+++ Excerpted records +++

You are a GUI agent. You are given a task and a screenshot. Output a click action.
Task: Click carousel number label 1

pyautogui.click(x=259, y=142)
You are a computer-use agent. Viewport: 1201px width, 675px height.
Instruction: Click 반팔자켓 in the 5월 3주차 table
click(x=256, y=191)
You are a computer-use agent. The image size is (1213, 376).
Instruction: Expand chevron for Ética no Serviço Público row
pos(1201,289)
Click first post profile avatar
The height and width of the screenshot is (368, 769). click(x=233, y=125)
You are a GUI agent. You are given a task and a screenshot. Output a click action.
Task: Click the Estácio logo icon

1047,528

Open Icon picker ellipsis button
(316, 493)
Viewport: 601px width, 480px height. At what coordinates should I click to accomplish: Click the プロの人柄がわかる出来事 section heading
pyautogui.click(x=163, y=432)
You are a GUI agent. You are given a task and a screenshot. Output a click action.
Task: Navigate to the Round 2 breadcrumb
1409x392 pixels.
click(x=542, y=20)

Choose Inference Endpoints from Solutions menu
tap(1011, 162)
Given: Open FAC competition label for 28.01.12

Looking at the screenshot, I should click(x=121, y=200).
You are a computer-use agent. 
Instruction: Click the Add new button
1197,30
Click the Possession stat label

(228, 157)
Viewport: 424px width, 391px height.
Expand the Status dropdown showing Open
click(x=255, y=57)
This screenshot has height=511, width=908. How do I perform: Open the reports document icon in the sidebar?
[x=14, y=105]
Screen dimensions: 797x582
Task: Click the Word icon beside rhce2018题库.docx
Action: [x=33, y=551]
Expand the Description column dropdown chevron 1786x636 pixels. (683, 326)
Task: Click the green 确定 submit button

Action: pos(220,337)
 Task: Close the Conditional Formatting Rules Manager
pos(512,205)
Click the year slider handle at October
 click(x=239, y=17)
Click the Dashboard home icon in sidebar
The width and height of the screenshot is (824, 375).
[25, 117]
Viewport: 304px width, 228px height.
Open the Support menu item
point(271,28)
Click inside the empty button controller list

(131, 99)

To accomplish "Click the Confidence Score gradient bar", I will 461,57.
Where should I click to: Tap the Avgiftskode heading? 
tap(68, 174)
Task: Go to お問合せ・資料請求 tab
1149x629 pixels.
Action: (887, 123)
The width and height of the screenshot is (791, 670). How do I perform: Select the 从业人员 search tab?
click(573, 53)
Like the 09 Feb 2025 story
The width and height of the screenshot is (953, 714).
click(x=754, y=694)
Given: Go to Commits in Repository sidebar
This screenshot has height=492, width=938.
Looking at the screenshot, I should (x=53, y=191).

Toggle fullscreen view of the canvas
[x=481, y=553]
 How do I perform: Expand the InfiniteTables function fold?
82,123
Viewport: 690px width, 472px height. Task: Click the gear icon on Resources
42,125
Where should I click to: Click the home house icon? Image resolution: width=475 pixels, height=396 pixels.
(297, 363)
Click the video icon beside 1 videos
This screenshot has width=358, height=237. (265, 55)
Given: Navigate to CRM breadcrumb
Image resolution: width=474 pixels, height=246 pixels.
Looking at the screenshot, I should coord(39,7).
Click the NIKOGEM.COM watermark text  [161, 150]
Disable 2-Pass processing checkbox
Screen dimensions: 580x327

+++

- _Task_: For the string "breadcrumb", report how many lines of the records contain it, giving the number only.

- _Exercise output_: 2